The Moon is filling up — and without a way to distinguish legitimate operations from territorial land grabs, the first actors to arrive could lock everyone else out forever. This piece makes the case for Designated Lunar Areas: not as claims, but as coordination infrastructure, drawing on surprising parallels from FCC radio-silent zones to Antarctic governance. The stakes couldn't be higher, and the window to get this right is closing fast.


Introduction

Imagine you're a lunar mission planner. You've surveyed a site at Shackleton Crater for mineral extraction and habitation operations. You've designed your operations carefully and drawn a boundary around the area where your crew will work without impacting the nearby sensitive instruments of the Lunar Infrared Telescope. You announce publicly that the first samples gathered are promising. You even publicly announce your area of operations, all 100 kilometers of it, to establish that you are adhering to the expected norm of notification. Hoping for a bump on the stock market and some breathless articles in the coming days, instead, within hours, you and your company are accused of being lunar robber barons - appropriators. Competing operators claim your safety zone is a land grab, and space agencies say it precludes open access.

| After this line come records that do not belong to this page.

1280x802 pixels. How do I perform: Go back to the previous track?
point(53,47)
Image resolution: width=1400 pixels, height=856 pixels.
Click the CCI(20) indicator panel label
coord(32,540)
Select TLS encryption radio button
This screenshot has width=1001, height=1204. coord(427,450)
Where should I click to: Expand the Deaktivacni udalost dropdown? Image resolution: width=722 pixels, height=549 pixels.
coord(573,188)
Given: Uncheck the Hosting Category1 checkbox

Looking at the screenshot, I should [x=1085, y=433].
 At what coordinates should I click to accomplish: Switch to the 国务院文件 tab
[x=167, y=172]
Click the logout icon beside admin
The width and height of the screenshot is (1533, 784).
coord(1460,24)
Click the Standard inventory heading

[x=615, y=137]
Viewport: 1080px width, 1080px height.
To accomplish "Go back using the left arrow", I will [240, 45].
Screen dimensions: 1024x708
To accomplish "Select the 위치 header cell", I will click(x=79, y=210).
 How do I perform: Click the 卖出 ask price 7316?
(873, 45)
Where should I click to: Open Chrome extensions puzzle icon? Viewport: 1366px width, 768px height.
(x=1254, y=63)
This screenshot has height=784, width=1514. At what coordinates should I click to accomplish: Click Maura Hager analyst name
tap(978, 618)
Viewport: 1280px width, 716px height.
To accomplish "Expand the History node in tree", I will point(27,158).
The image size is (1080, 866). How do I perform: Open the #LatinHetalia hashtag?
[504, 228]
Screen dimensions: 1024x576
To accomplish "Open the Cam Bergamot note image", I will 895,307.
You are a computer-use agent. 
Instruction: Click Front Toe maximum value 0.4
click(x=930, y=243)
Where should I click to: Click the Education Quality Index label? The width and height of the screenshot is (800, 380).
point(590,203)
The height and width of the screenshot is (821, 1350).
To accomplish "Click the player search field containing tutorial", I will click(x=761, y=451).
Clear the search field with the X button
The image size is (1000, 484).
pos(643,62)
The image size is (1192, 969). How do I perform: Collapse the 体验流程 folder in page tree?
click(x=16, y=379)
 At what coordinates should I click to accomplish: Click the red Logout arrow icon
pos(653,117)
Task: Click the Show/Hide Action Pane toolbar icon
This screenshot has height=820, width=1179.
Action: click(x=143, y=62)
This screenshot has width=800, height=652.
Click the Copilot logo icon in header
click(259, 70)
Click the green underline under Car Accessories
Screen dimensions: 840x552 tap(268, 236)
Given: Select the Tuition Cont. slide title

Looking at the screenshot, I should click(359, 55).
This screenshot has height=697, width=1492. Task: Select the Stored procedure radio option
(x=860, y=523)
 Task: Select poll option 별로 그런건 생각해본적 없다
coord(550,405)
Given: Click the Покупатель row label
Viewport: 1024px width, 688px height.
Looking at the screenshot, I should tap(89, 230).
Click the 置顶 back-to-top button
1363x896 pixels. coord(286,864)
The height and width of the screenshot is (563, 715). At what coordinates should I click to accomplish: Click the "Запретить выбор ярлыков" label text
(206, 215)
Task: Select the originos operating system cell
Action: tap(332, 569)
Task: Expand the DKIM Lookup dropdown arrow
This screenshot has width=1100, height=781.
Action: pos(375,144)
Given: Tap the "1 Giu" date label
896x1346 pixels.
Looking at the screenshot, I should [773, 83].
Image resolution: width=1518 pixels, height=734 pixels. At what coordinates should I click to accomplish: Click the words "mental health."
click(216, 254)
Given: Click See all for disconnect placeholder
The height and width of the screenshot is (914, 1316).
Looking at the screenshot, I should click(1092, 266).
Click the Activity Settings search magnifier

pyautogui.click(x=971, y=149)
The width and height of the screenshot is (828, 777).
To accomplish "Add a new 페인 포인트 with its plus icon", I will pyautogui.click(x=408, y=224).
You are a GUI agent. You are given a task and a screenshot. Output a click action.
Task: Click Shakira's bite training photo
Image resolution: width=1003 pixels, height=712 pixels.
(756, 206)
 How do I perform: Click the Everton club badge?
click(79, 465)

This is the tension. Are you allocating operational space for legitimate reasons, or are you using safety zones as a guise for territorial claims? As multiple actors plan for lunar operations, this question will determine whether we can build cooperative, coordinated infrastructure or be subject to competitive fiefdoms. The difference matters for safety, sustainability, and whether the Moon remains a commons or a contested zone.

This is why Designated Lunar Areas (DLAs) are valuable. They are not land claims; they are coordination infrastructure. A collection of practical tools for managing overlapping activities in a place with no governing body, no law enforcement, and no room for mistakes. Understanding this distinction changes how we should approach our activities on the Moon.

Traversability conditions and landing site assessment on LROC  (Credit: LROC)


The Problem: First-Mover Advantage and Lunar Land Rush

The Outer Space Treaty (OST) explicitly forbids the national appropriation of the Moon. According to the treaty, signed and ratified by over 110 nations, "the Moon…shall not be subject to national appropriation by claim of sovereignty, by means of use or occupation or by any other means" (United Nations, 1967, Article 2). As lunar activity has accelerated in recent years, many worry that safety zones, where operators claim exclusive operational control, might violate this principle. When there were only a handful of Apollo sites and some other landers, this principle was never truly tested. Apollo operations were time-bound and constrained by Cold War geopolitics. A mission lasted days or a couple of weeks, and no operator expected to maintain indefinite control. No one was establishing permanent infrastructure for profit, so the principle of non-appropriation worked because no one sought to appropriate anything. The Moon was a destination, not a development zone.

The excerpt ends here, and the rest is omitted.